**** Input records ****

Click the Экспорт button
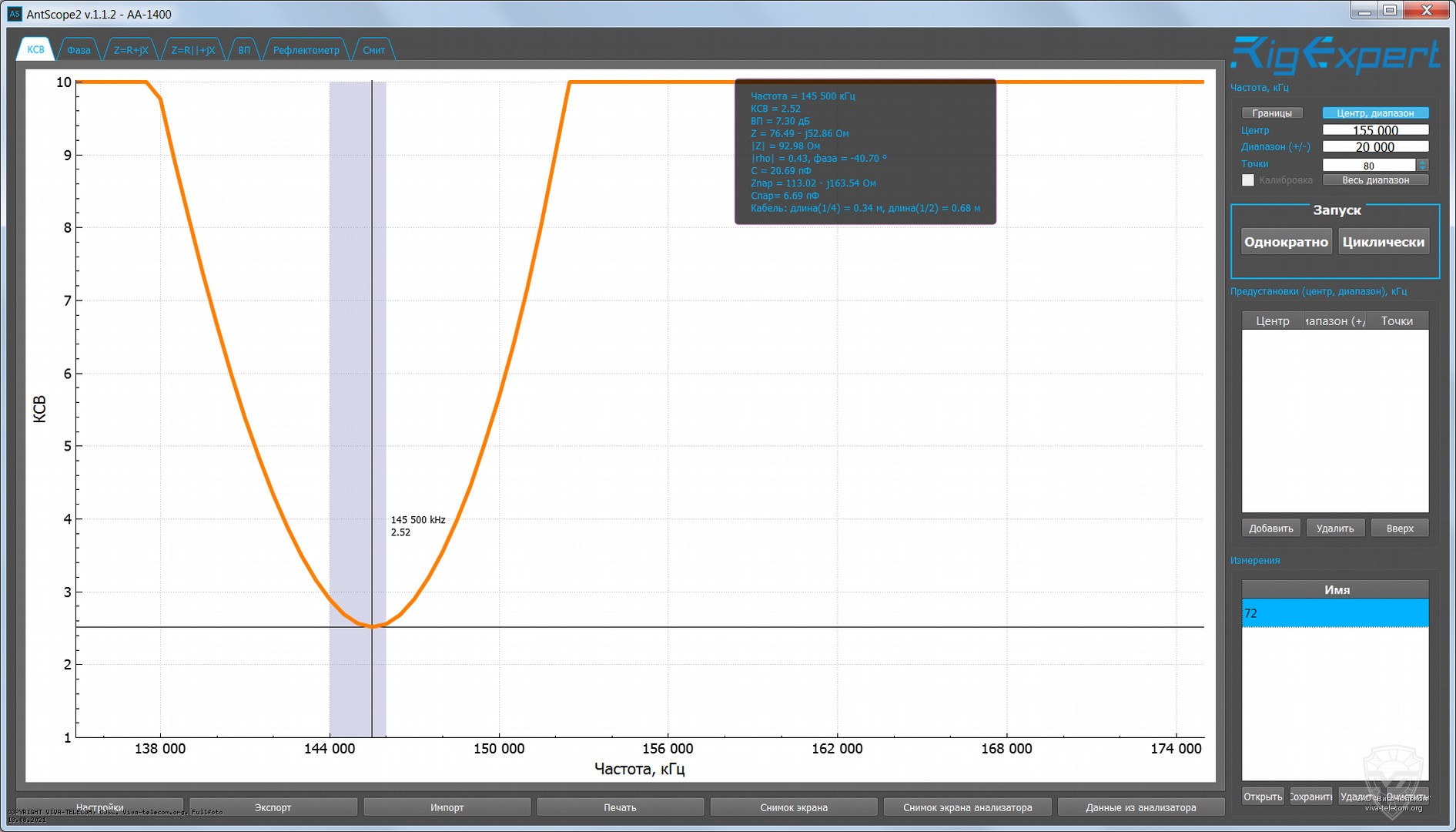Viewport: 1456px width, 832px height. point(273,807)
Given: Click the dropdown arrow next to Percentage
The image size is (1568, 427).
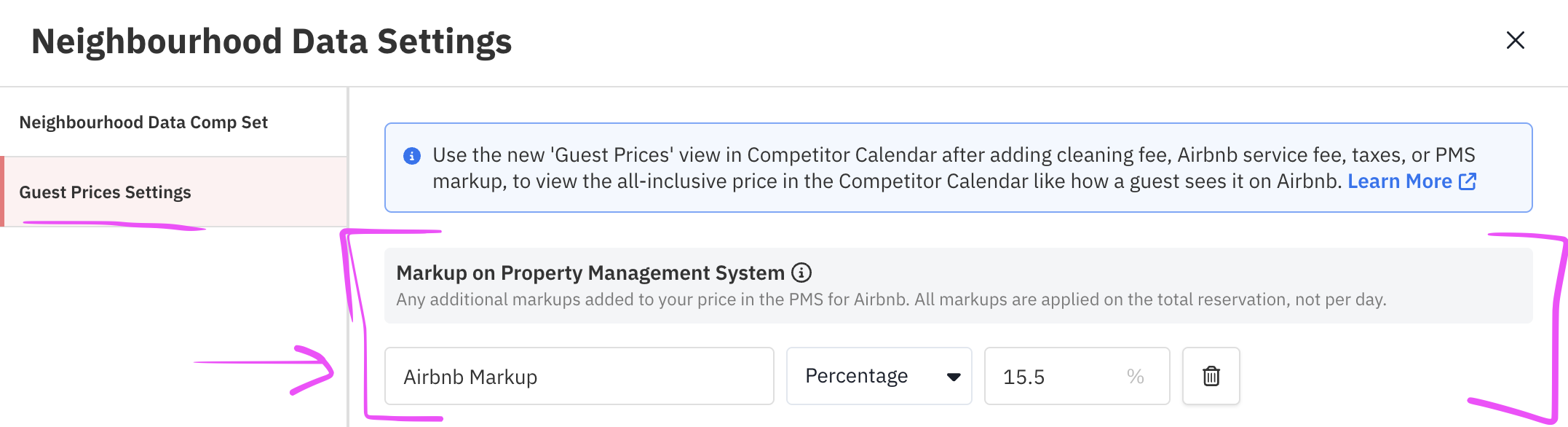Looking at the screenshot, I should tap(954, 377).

****

Task: Copy the listing above exactly, minus the pictures.

Task solution:
Click the Экспорт button
Viewport: 1456px width, 832px height. point(273,807)
Given: Click the dropdown arrow next to Percentage
The image size is (1568, 427).
Looking at the screenshot, I should tap(954, 377).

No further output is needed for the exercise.